3) Last year, in lieu of skinning up Mt. Washington, I opted to strap my skis to my pack and hike. Although the jury is still out, I felt last year that skinning would have been a faster option as the snow was slushy and I lost quite a bit of time slipping and struggling to find solid purchase.
Disclaimer (or, as it may be, excuses):
Running, kayaking and cycling have been challenges to training in our never ending winter climate here in Maine. I've tried to force myself out in subzero weather or to spin on the trainer in the basement with limited success. Instead, I made training substitutions knowing full-well that the vast majority of my success would fall on my mental fortitude anyway. So, I showed up on race day one-year-seasoned in my camo Spandits! looking to beat myself up a little.
|This guy, Ryan Place, won the run portion of the event running|
8 consecutive 5-minute miles. What is most impressive is that this
includes a hill that brought 1/3 of the field to a walk.
Photo RDL Studios.
This year's kayak would be interesting. While the river flow was about 700 cfs (cubic feet per second) last year, when we ran it the day before it was running at a mere 92 cfs. Rocks and gravel bars were constant and strategy would include figuring out a way to simply get clean paddle strokes without banging on rocks. During our practice run, my friend James put no less than 3 good-sized holes in the beater-kayak that he bought for the race.

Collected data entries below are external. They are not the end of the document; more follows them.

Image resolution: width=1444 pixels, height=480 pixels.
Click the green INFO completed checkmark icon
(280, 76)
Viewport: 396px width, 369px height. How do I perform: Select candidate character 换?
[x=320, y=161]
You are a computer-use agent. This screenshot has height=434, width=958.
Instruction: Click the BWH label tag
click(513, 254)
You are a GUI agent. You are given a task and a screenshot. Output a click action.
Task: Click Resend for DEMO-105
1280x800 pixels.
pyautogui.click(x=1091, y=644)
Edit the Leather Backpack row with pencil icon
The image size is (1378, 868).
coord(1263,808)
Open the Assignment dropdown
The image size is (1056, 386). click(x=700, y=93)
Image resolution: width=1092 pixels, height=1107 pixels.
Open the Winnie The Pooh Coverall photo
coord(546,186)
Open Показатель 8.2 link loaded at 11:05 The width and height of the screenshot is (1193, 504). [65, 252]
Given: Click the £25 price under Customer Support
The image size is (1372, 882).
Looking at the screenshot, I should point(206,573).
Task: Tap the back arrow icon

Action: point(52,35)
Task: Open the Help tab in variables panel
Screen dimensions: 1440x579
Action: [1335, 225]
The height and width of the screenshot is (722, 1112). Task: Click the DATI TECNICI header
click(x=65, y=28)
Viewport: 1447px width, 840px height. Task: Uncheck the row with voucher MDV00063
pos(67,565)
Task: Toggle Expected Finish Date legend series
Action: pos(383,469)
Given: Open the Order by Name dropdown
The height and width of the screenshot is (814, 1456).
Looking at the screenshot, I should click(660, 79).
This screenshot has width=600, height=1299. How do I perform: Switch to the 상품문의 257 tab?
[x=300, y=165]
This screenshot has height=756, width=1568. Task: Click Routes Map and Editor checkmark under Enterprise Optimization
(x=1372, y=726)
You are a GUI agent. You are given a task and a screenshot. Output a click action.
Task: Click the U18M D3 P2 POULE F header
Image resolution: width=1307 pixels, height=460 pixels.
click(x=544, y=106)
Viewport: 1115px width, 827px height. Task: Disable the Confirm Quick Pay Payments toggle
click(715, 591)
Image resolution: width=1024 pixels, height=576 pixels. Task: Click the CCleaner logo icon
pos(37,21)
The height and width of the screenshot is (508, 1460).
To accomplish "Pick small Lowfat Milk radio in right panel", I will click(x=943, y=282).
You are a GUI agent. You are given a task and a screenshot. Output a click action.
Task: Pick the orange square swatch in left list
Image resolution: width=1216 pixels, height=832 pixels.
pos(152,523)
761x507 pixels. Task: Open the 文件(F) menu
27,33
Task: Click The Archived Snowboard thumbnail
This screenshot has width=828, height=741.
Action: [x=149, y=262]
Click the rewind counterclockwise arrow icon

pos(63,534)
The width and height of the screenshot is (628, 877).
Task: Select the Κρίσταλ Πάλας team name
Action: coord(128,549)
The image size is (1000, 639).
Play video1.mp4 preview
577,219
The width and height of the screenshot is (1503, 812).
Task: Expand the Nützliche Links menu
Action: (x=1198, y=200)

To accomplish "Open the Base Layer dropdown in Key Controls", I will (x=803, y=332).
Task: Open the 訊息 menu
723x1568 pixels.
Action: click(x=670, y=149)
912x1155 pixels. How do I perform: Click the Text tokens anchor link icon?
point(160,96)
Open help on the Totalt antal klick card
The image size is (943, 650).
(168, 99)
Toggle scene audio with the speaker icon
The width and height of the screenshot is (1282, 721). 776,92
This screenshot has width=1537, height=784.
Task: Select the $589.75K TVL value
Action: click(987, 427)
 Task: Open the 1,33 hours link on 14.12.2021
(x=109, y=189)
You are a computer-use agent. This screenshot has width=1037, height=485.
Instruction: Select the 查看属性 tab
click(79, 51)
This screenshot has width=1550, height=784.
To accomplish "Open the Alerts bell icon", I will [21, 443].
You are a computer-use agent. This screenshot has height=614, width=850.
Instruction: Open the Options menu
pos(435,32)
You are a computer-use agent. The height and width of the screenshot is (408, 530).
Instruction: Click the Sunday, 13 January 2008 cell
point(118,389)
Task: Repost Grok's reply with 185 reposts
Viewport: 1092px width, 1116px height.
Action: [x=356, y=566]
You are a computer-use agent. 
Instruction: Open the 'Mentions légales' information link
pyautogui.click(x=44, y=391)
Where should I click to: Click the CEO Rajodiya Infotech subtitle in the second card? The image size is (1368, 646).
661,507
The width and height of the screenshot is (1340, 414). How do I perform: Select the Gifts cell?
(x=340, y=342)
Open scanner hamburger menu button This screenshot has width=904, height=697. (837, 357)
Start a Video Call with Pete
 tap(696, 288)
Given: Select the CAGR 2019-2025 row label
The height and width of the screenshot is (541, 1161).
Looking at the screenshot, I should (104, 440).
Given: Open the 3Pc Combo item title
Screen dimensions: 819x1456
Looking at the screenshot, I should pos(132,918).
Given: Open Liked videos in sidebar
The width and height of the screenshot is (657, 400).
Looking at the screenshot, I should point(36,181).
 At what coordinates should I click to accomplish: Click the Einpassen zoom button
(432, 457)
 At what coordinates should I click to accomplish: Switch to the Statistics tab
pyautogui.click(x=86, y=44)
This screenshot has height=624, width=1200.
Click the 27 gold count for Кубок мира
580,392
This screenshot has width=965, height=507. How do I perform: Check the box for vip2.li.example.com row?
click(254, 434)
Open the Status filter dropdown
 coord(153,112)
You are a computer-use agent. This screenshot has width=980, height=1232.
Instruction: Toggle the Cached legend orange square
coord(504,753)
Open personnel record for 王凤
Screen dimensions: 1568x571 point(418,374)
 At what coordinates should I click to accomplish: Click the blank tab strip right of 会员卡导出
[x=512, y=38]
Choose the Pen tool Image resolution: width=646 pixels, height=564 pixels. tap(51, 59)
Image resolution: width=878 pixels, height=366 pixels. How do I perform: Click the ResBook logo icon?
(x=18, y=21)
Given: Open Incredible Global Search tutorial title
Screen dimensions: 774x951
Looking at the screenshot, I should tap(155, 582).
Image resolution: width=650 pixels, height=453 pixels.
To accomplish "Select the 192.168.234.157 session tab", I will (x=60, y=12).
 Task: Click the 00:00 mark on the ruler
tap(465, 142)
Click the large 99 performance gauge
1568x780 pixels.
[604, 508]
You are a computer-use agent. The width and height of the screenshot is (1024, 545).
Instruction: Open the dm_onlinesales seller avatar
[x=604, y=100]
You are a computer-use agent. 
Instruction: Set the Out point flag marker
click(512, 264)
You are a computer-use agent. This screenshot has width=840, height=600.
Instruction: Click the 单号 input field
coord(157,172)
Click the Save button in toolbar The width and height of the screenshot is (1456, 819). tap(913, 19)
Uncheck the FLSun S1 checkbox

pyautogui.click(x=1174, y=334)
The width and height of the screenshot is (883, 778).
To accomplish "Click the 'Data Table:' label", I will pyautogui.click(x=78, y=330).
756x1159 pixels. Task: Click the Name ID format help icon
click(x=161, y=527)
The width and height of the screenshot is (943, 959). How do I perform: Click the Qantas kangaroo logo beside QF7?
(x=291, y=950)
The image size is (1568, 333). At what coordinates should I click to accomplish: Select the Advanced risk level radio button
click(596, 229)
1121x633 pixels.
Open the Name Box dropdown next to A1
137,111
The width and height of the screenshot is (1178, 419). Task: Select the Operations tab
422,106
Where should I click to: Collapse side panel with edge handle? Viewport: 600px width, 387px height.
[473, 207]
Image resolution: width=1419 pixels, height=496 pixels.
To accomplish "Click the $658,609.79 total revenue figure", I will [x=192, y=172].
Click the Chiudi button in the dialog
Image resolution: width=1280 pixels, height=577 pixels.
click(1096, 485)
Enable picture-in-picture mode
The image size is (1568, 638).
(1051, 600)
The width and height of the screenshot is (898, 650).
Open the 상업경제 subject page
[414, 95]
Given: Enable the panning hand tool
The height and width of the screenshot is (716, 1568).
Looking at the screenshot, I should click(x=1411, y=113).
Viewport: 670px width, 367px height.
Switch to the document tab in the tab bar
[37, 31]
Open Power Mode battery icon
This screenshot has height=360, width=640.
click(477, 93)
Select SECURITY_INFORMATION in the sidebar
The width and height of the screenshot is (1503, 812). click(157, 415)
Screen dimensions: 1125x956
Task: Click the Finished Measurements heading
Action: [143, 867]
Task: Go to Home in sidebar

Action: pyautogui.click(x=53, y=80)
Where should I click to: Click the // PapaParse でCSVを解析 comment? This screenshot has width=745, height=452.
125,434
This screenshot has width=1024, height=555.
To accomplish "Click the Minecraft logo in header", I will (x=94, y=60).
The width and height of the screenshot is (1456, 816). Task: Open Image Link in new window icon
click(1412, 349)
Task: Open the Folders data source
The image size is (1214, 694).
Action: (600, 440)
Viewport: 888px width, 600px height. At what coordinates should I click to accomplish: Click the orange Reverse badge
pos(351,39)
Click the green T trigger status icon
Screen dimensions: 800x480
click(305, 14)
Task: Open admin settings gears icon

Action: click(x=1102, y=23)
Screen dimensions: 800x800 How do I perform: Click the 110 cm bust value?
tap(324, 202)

He would spend the better part of the evening repairing it with duct tape.
|Rockin the 25 year old blue Dancer. Wiseguy Creative Photography|
|Kovacs in his newly duct taped kayak. Photo Justin Deary.|
|There were some nice bikes in that heap. Sadly,|
mine is not one of them. Photo RDL Studios.
|Temps dropping. I am now wearing every layer that I have and making an|
exceptional fashion statement. Wiseguy Creative Photography.
|Last year's setup with gear on my back|
and running shoes for the hike.
This year I would try using the same gear
but with skins on my feet.
Photo Dave Koenig.
As I popped off my skis and began peeling off my skins, another racer overtook me for third place overall solo female. She bounded by on a Mountaineering setup like the ones I had been dreaming of for the last hour (OK, year, but who is counting?). She needed almost no transition- the skins can even be peeled off virtually without stopping. I would have loved to have chased after her. But alas, my gear was spread all over the ground and my hair was stuck in the partially peeled off skin of my left ski. Nope. I finished up my business of going nowhere while transitioning (which I thought was pretty speedy considering the flipping, peeling, clicking, and whining involved in getting on the trail). Quads ablaze, I headed down the Sherburne trail to Pinkham Notch. I arrived at the finish line with a 2-minute deficit to third place for women.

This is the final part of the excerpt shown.